In 1943, one year after taking the position of chair of chemistry at Talladega College, Knox joined a team of scientists at Columbia University, known as the Manhattan Project, in New York City (1942–1945). The Manhattan Project consisted of researching teams at Columbia University as well as developing sites for plutonium and uranium at Hanford, Washington, Los Alamos, New Mexico, and Oak Ridge, Tennessee. William's brother Lawrence eventually joined him at Columbia University as a head research analyst for the Manhattan Project in New York City.

The project would be successful, as the United States developed the first atomic weapons in history and brought the end of World War II with the dropping of atomic bombs at Hiroshima and Nagasaki. Knox's team researched and innovated the isolation of uranium isotopes using gaseous diffusion. The government compiled several influential and highly educated individuals in the atomic field at Columbia University. The university was awarded with the government's first federal contract to explore the use of atomic power for energy and weapons. Experiments at Columbia University indicated that "uranium might be used as an explosive that would liberate a million times as much energy per pound as any known explosive".
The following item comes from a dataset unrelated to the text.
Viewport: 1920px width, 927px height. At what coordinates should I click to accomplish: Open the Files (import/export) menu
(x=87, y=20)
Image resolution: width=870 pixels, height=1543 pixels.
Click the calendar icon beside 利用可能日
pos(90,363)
Knox held a position unprecedented at the time, being the only African-American scientist to be a supervisor in the Manhattan Project. Like many scientists involved in the Manhattan Project, Knox and his team were unaware of how vital their research was. The complex process of breaking apart uranium isotopes utilizing uranium hexafluoride was crucial to the development of the atomic bombs used to end war with Japan in 1945. Uranium-235 and plutonium-239 made up the composite core of the atomic weapons. Knox was a section leader in the Corrosion Section before leaving Columbia University at the end of the war.

== Post-war activities ==
=== Eastman Kodak Company ===
In 1945, Knox left his position on Columbia University's nuclear research team at the conclusion of World War II. Knox soon after became a research assistant at Eastman Kodak Company (Kodak) in Rochester, New York, from 1945 to 1970. Knox became the second African American PhD chemist to be hired by the company. At the time, Kodak was leading the world in the development of photographic technology. Knox used his scientific skill set as a catalyst within the private industry sector. Twenty-one patents are recorded in Knox's name during his time with Kodak regarding the "application on surfactants in [the] photogenic process". Following his retirement and death, Kodak continues to renew nine of Knox's original patents, which are used to harden photographic emulsions and protect the coating of photographs.
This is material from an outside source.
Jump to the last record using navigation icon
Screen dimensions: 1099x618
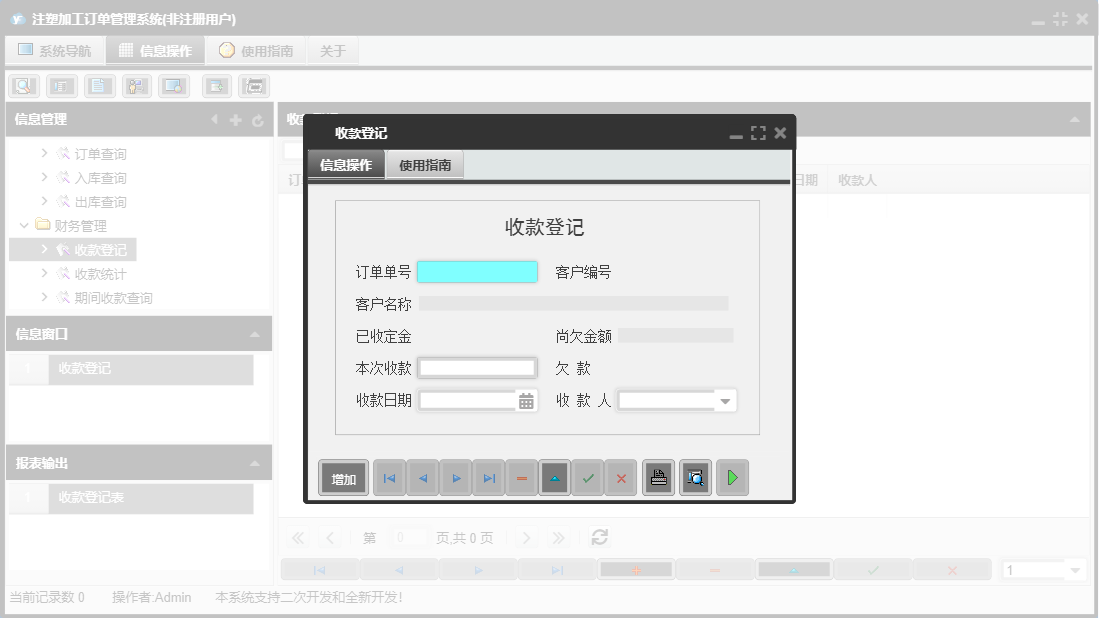[x=489, y=477]
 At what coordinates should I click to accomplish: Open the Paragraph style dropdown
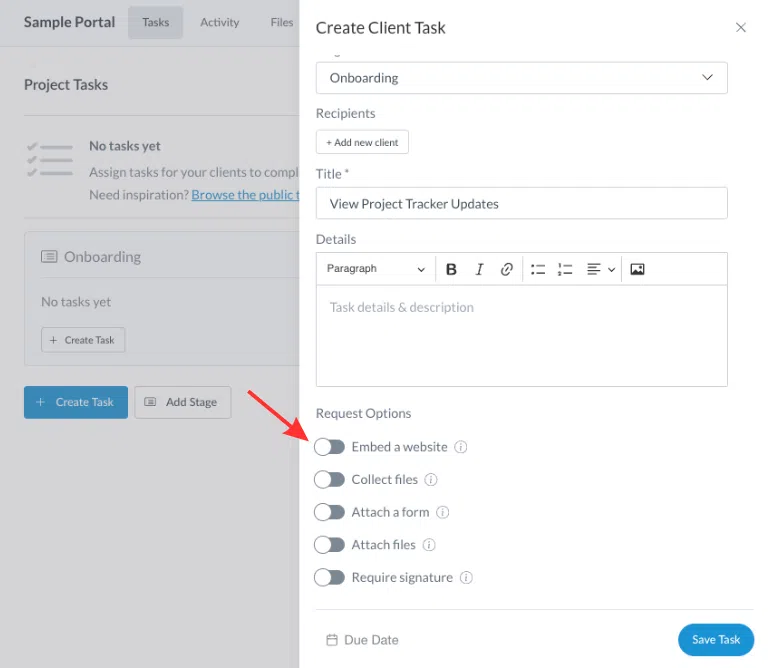(375, 269)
=== Continued teaching ===
Following his departure from Kodak, William Knox returned to North Carolina A&T University, to teach chemistry, before permanently retiring in 1973.

=== Death ===
William Jacob Knox died on July 9, 1995, after a battle with prostate cancer. Knox died in Newton, Massachusetts, at the age of 91.

== Impact and legacy ==
Knox clearly cared for his community and fought for social justice, having faced discrimination throughout his life and being an active member of his local chapter of the NAACP. As Knox searched for housing near his daughter's schooling, he was unable. A coworker recognized his struggles and bought a lot under his name, which he then sold to Knox. This prompted Knox to get involved in fighting against housing injustices and for basic civil rights. Knox was a founding member of the Urban League of Rochester. As a response to civil unrest in 1965, the League was established to "Enable African-Americans, Latinos, the poor and other disadvantaged to secure economic self-reliance, parity and power and civil rights". The league, being a local chapter of the National Urban League, provides over 30 programs for individuals that are struggling in any aspect of life. The league also gives out scholarships to minority students, of which Knox was a donor for. Today, the Urban League of Rochester serves over 4,000 individuals. Knox, being a founding member of the Urban League of Rochester, showed that he not only fought against social injustice but also strove to better his community as well.